START Records for the exercise
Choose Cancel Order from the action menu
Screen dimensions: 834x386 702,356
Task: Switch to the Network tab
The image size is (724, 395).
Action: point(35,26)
END Records for the exercise
START Records for the exercise
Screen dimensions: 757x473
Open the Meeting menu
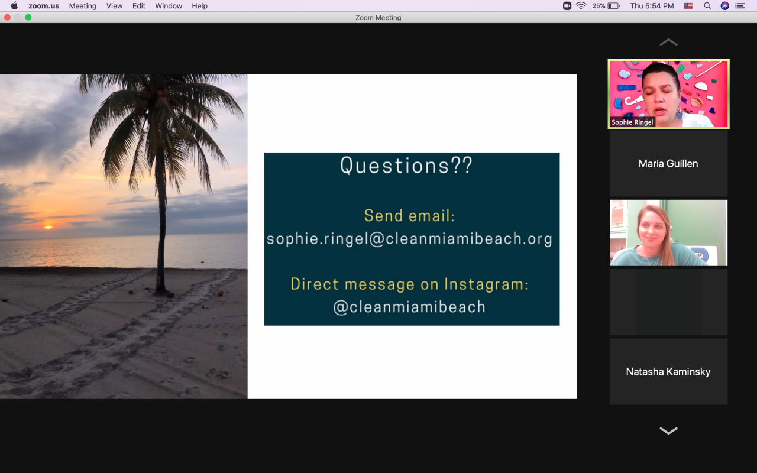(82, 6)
END Records for the exercise
START Records for the exercise
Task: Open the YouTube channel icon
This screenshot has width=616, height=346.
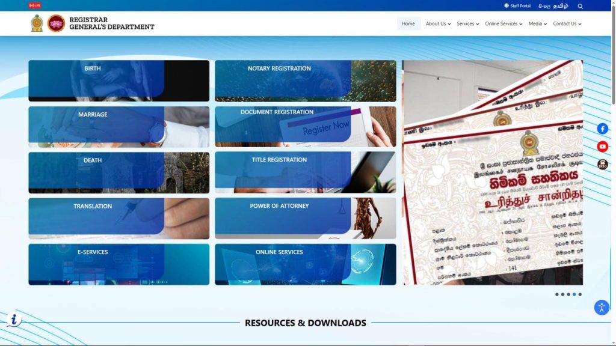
END Records for the exercise
• [Exercise]:
Find how many lines of the listing include the string "Task" and give that number, nothing else.

• [Response]:
2